### Information given
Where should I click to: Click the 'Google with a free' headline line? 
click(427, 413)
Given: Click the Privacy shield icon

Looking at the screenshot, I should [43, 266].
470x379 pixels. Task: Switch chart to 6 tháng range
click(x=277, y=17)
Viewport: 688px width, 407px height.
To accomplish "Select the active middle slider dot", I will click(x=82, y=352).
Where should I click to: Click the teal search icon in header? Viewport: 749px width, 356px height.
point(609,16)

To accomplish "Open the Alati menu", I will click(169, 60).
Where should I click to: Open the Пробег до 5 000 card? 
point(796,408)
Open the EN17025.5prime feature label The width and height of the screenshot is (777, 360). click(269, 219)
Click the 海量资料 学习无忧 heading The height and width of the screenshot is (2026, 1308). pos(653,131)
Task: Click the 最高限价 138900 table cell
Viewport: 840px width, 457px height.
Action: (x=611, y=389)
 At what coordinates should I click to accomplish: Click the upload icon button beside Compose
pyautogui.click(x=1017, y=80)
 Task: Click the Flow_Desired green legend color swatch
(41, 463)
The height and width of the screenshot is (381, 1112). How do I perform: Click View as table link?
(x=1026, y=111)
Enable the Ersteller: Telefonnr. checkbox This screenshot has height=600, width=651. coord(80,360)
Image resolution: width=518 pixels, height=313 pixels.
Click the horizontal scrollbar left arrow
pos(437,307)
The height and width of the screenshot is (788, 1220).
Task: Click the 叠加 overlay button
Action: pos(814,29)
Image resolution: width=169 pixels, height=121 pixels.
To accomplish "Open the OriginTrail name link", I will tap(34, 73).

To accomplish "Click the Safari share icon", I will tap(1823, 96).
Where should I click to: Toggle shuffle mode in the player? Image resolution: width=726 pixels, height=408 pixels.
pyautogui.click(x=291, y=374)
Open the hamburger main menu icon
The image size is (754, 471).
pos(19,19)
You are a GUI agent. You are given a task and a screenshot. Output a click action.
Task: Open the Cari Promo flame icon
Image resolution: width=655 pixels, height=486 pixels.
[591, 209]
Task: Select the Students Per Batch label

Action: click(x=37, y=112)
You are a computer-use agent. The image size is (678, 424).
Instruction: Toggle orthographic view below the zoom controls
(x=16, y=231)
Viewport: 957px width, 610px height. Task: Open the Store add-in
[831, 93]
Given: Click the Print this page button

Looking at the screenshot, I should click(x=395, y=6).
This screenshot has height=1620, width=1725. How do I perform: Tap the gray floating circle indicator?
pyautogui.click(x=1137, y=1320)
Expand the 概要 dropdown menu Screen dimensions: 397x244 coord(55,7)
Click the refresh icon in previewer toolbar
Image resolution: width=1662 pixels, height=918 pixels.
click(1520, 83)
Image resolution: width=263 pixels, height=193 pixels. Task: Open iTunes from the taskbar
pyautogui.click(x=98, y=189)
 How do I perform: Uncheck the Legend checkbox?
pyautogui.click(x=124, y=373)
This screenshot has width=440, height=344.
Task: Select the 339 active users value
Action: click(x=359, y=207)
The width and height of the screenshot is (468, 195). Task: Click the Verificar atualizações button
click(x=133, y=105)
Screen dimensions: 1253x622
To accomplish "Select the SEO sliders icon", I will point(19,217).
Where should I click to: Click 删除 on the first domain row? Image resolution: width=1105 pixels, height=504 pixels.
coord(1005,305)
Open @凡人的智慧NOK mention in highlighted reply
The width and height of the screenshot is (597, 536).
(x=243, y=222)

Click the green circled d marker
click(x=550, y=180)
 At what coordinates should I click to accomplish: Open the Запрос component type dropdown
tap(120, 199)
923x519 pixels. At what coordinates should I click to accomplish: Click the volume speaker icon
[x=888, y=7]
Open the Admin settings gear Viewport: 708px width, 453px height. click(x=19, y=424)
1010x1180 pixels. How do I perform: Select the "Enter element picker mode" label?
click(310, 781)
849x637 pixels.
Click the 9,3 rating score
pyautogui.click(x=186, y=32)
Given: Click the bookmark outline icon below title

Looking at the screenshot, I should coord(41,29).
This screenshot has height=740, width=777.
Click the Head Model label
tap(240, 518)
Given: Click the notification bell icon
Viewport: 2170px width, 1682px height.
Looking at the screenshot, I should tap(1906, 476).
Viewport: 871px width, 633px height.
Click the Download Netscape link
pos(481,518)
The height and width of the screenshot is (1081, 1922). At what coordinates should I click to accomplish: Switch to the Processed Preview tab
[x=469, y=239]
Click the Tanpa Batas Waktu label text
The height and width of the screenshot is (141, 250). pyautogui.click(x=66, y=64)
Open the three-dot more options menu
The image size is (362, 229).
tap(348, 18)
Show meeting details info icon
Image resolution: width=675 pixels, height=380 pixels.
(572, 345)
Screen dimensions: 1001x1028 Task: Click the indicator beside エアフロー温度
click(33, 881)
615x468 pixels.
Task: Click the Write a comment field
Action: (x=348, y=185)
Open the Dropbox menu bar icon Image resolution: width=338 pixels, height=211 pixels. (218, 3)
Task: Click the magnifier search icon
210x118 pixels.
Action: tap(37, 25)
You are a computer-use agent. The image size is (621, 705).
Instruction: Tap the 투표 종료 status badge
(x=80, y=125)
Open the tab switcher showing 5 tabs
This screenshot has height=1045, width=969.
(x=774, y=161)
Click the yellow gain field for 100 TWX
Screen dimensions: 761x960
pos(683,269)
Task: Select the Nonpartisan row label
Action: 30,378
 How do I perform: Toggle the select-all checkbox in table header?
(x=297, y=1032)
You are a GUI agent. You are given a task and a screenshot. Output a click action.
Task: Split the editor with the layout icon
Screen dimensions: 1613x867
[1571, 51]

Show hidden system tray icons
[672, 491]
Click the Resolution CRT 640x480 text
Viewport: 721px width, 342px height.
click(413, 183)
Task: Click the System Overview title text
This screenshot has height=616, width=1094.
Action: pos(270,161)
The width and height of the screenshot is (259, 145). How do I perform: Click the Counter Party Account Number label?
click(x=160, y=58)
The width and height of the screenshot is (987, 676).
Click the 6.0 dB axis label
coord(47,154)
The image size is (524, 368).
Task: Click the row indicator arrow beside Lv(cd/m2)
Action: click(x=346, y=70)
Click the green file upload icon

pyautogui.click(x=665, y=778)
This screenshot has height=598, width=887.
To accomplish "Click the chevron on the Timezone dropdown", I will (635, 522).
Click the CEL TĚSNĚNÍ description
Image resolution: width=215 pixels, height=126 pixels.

### Exercise task
Rewrite all of these rows with "scrollbar" swapped for "scroll bar", leaving everything else unchanged.

### Written solution
Where should I click to: Click the 'Google with a free' headline line? 
click(427, 413)
Given: Click the Privacy shield icon

Looking at the screenshot, I should [43, 266].
470x379 pixels. Task: Switch chart to 6 tháng range
click(x=277, y=17)
Viewport: 688px width, 407px height.
To accomplish "Select the active middle slider dot", I will click(x=82, y=352).
Where should I click to: Click the teal search icon in header? Viewport: 749px width, 356px height.
point(609,16)

To accomplish "Open the Alati menu", I will click(169, 60).
Where should I click to: Open the Пробег до 5 000 card? 
point(796,408)
Open the EN17025.5prime feature label The width and height of the screenshot is (777, 360). click(269, 219)
Click the 海量资料 学习无忧 heading The height and width of the screenshot is (2026, 1308). pos(653,131)
Task: Click the 最高限价 138900 table cell
Viewport: 840px width, 457px height.
Action: (x=611, y=389)
 At what coordinates should I click to accomplish: Click the upload icon button beside Compose
pyautogui.click(x=1017, y=80)
 Task: Click the Flow_Desired green legend color swatch
(41, 463)
The height and width of the screenshot is (381, 1112). How do I perform: Click View as table link?
(x=1026, y=111)
Enable the Ersteller: Telefonnr. checkbox This screenshot has height=600, width=651. coord(80,360)
Image resolution: width=518 pixels, height=313 pixels.
Click the horizontal scroll bar left arrow
pos(437,307)
The height and width of the screenshot is (788, 1220).
Task: Click the 叠加 overlay button
Action: pos(814,29)
Image resolution: width=169 pixels, height=121 pixels.
To accomplish "Open the OriginTrail name link", I will tap(34, 73).

To accomplish "Click the Safari share icon", I will tap(1823, 96).
Where should I click to: Toggle shuffle mode in the player? Image resolution: width=726 pixels, height=408 pixels.
pyautogui.click(x=291, y=374)
Open the hamburger main menu icon
The image size is (754, 471).
pos(19,19)
You are a GUI agent. You are given a task and a screenshot. Output a click action.
Task: Open the Cari Promo flame icon
Image resolution: width=655 pixels, height=486 pixels.
[591, 209]
Task: Select the Students Per Batch label

Action: click(x=37, y=112)
You are a computer-use agent. The image size is (678, 424).
Instruction: Toggle orthographic view below the zoom controls
(x=16, y=231)
Viewport: 957px width, 610px height. Task: Open the Store add-in
[831, 93]
Given: Click the Print this page button

Looking at the screenshot, I should click(x=395, y=6).
This screenshot has height=1620, width=1725. How do I perform: Tap the gray floating circle indicator?
pyautogui.click(x=1137, y=1320)
Expand the 概要 dropdown menu Screen dimensions: 397x244 coord(55,7)
Click the refresh icon in previewer toolbar
Image resolution: width=1662 pixels, height=918 pixels.
click(1520, 83)
Image resolution: width=263 pixels, height=193 pixels. Task: Open iTunes from the taskbar
pyautogui.click(x=98, y=189)
 How do I perform: Uncheck the Legend checkbox?
pyautogui.click(x=124, y=373)
This screenshot has width=440, height=344.
Task: Select the 339 active users value
Action: click(x=359, y=207)
The width and height of the screenshot is (468, 195). Task: Click the Verificar atualizações button
click(x=133, y=105)
Screen dimensions: 1253x622
To accomplish "Select the SEO sliders icon", I will point(19,217).
Where should I click to: Click 删除 on the first domain row? Image resolution: width=1105 pixels, height=504 pixels.
coord(1005,305)
Open @凡人的智慧NOK mention in highlighted reply
The width and height of the screenshot is (597, 536).
(x=243, y=222)

Click the green circled d marker
click(x=550, y=180)
 At what coordinates should I click to accomplish: Open the Запрос component type dropdown
tap(120, 199)
923x519 pixels. At what coordinates should I click to accomplish: Click the volume speaker icon
[x=888, y=7]
Open the Admin settings gear Viewport: 708px width, 453px height. click(x=19, y=424)
1010x1180 pixels. How do I perform: Select the "Enter element picker mode" label?
click(310, 781)
849x637 pixels.
Click the 9,3 rating score
pyautogui.click(x=186, y=32)
Given: Click the bookmark outline icon below title

Looking at the screenshot, I should coord(41,29).
This screenshot has height=740, width=777.
Click the Head Model label
tap(240, 518)
Given: Click the notification bell icon
Viewport: 2170px width, 1682px height.
Looking at the screenshot, I should tap(1906, 476).
Viewport: 871px width, 633px height.
Click the Download Netscape link
pos(481,518)
The height and width of the screenshot is (1081, 1922). At what coordinates should I click to accomplish: Switch to the Processed Preview tab
[x=469, y=239]
Click the Tanpa Batas Waktu label text
The height and width of the screenshot is (141, 250). pyautogui.click(x=66, y=64)
Open the three-dot more options menu
The image size is (362, 229).
tap(348, 18)
Show meeting details info icon
Image resolution: width=675 pixels, height=380 pixels.
(572, 345)
Screen dimensions: 1001x1028 Task: Click the indicator beside エアフロー温度
click(33, 881)
615x468 pixels.
Task: Click the Write a comment field
Action: (x=348, y=185)
Open the Dropbox menu bar icon Image resolution: width=338 pixels, height=211 pixels. (218, 3)
Task: Click the magnifier search icon
210x118 pixels.
Action: tap(37, 25)
You are a computer-use agent. The image size is (621, 705).
Instruction: Tap the 투표 종료 status badge
(x=80, y=125)
Open the tab switcher showing 5 tabs
This screenshot has height=1045, width=969.
(x=774, y=161)
Click the yellow gain field for 100 TWX
Screen dimensions: 761x960
pos(683,269)
Task: Select the Nonpartisan row label
Action: 30,378
 How do I perform: Toggle the select-all checkbox in table header?
(x=297, y=1032)
You are a GUI agent. You are given a task and a screenshot. Output a click action.
Task: Split the editor with the layout icon
Screen dimensions: 1613x867
[1571, 51]

Show hidden system tray icons
[672, 491]
Click the Resolution CRT 640x480 text
Viewport: 721px width, 342px height.
click(413, 183)
Task: Click the System Overview title text
This screenshot has height=616, width=1094.
Action: pos(270,161)
The width and height of the screenshot is (259, 145). How do I perform: Click the Counter Party Account Number label?
click(x=160, y=58)
The width and height of the screenshot is (987, 676).
Click the 6.0 dB axis label
coord(47,154)
The image size is (524, 368).
Task: Click the row indicator arrow beside Lv(cd/m2)
Action: click(x=346, y=70)
Click the green file upload icon

pyautogui.click(x=665, y=778)
This screenshot has height=598, width=887.
To accomplish "Click the chevron on the Timezone dropdown", I will (635, 522).
Click the CEL TĚSNĚNÍ description
Image resolution: width=215 pixels, height=126 pixels.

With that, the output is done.